Le attività di Pechino nel Medio Oriente sono sfaccettate: mentre i suoi scambi commerciali ed accademici con Israele crescono, continua a dipendere da Iran e Arabia Saudita per l’approvvigionamento di petrolio, e il suo legame militare con l’Iran è ancora più forte. D’altra parte Israele gode di una “relazione speciale” con gli Stati Uniti d’America e fornisce armi all’India, rivale storico della Cina. La relazione sino-israeliana è economica: per Israele il mercato cinese è un mezzo per sganciarsi dallo stagnante mercato europeo, mentre per la Repubblica popolare cinese rappresenta l’accesso a nuove tecnologie e utili best practicies nella difesa e nella lotta al terrorismo. Il peso economico di Pechino è sufficiente per far partecipare Israele ad incontri che non comportano impegni vincolanti, ma non è tale da costringerlo a fare concessioni. Israele accetta i simposi e limita le proteste, consapevole che se la Rpc potesse imporre una soluzione al conflitto non accetterebbe di implementare progetti che di fatto consolidano lo status quo.

Invece i progetti legati alla Bri proseguono, e con loro si rafforzano i vantaggi strutturali di cui Israele gode, mentre Pechino rilascia dichiarazioni – l’ultima risale al 5 luglio 2019, durante il consulto ministeriale per il Medio Oriente dei Brics – in cui rinnova il suo impegno per il raggiungimento di una soluzione basata sui confini del 1967 ed evita tutti gli scenari in cui sarebbe costretta a chiedere un impegno vincolante alle parti. Indicativo è il fatto che Pechino non abbia raccolto il mantello di negoziatore dalle mani di Washington dopo il fallimento dei negoziati del 2014: una vittoria ottenuta dove il rivale americano aveva fallito sarebbe stato il gioiello della corona della diplomazia e dell’influenza cinese, e se Pechino avesse avuto una solida possibilità di successo l’avrebbe sfruttata.
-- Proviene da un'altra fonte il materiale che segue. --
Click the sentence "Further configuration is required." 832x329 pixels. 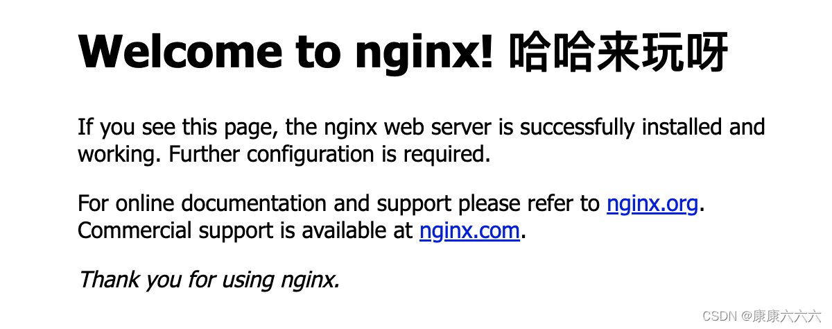330,154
La scelta di astenersi è dettata dalla realistica consapevolezza delle proprie capacità e della necessità di salvare la faccia. Se Pechino non può ignorare la sua storica relazione con la Palestina e – probabilmente – nutre una simpatia sincera per la causa palestinese, non può nemmeno ignorare i limiti reali alla sua influenza nella regione. Pechino non è l’unico attore di caratura internazionale coinvolto, e al contrario degli altri il suo peso è principalmente economico. Conta quindi sul successo della Belt and Road Initiative e il benessere che porterà nelle casse non solo cinesi ma anche medio-orientali per aumentare la sua influenza e consolidare la sua fama di potenza responsabile.

Se Pechino potesse influenzare effettivamente la regione lo farebbe. Il Medio Oriente è uno snodo fondamentale delle nuove Vie della Seta e la Cina non vorrebbe mai vedere il suo progetto minacciato da instabilità. Per ora però non può e adotta una strategia ispirata alle parole di Deng Xiaoping: nascondi (leggi accumula) le tue forze e aspetta il momento propizio. Tra cinquantanni, forse, Pechino avrà le forze per cambiare le sorti della regione, e allora lo farà. Fino ad allora si limiterà a tutelare lo status quo, preservando la stabilità necessaria per accrescere le proprie forze.